Traditional methods of blood sampling requires intravenous extraction of several millilitres of blood. A phlebotomist then separates serum, which is frozen for transport or storage, and later thawed and analyzed. A relatively new alternative to the traditional method uses blood samples stored as dried blood spots (DBSs). The DBS method requires only a pinprick to extract a few microlitres of blood, which is blotted onto filter paper, where the sample, it has been found, remains stable. While DBSs have been gaining increasing popularity for the ease of sampling and storage for some time, they are still not a standard laboratory technique, and the process for using them remained laborious – until now.
In a study published in Lab on a Chip last week, Wheeler and colleagues demonstrated the proof-of-principle that digital microfluidics could be used to automate the process of dried blood spot analysis in the case of testing for specific genetic diseases at Newborn Screening Ontario (NSO) in Ottawa. This paper is the result of a collaboration between Wheeler and NSO rsearchers.
NSO regularly screens every baby born in Ontario for genetic diseases – some 140 000 babies a year – and collects DBS samples via heelprick. Each DBS must be manually collected. Technicians must prepare the sample for testing, put it into a centrifugal tube, pipette solvent onto the sample, extract the necessary material by centrifuge, and then use robotics to conduct the chemical analysis.
Wheeler’s digital microfluidic platform automates this process. Droplets are manipulated onto the sample using electrical signals, and the material needed for analysis is extracted – all on a “lab-on-a-chip” with little manual intervention. Wheeler created the prototype for this process in the Bahen Cleanroom, a facility of the Emerging Communications Technology Institute at U of T.
Wheeler’s study quantified particular amino acids that are markers of three metabolic disorders: phenylketonuria, homocystinuria, and tyrosinemia. His next steps will be to evaluate the rest of the 28 diseases that NSO screens for.
Wheeler’s innovation is indicative of the innovative tools for biomedical engineering that IBBME researchers create. “The applications for this process go far beyond newborn screening,” Wheeler stated. “Pharmaceutical companies are moving towards dried blood spot analysis, but they’re still lacking the tools to make widespread use feasible. We’ve demonstrated that digital microfluidics could be that tool.
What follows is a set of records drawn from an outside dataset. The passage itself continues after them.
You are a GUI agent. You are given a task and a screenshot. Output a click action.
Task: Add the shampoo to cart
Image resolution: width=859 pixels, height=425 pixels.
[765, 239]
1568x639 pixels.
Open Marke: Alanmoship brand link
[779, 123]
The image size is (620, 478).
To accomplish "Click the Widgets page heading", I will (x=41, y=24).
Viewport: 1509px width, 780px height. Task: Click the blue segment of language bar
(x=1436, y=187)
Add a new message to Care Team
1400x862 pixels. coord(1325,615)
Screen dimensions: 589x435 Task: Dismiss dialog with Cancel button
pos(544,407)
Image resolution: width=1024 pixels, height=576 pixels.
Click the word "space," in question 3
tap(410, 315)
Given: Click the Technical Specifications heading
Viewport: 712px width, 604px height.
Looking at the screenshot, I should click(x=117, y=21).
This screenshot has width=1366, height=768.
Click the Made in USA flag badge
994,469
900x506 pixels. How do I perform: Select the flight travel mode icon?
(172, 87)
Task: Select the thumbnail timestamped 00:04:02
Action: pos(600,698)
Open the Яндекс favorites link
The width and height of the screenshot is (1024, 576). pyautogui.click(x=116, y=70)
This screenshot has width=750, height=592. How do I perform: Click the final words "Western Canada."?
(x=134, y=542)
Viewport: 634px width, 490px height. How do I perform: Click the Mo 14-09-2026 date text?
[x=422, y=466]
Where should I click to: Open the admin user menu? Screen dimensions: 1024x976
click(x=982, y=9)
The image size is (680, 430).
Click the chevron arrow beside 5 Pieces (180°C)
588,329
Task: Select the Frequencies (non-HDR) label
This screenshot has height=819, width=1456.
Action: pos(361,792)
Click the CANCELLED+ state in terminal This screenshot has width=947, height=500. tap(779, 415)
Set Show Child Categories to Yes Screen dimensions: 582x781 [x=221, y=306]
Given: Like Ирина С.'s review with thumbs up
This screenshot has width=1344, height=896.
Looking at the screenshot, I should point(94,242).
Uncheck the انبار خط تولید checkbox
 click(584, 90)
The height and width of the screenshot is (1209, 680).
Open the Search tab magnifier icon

Our system is fast, robust, precise, and compatible with automation.”
While it might be a while before the days of the dreaded blood sample needle are behind us, Wheeler’s digital microfluidics method is the next step in moving to a DBS-based sampling system, says Pranesh Chakraborty, Director of NSO. “This approach could save considerable costs as a result of the lower volumes of reagent required,” he affirmed. “An automated system based on this approach would also process samples faster, with higher accuracy, less risk of errors, all while freeing up time for technologists to perform other work.” Charaborty’s team provided the screening and medical perspective in this research.
A patent has been filed, and Wheeler is currently exploring commercialization options.
Aaron Wheeler holds the Canada Research Chair in Bioanalytical Chemistry. He holds appointments in Chemistry, IBBME, and the Banting and Best Department of Medical Research.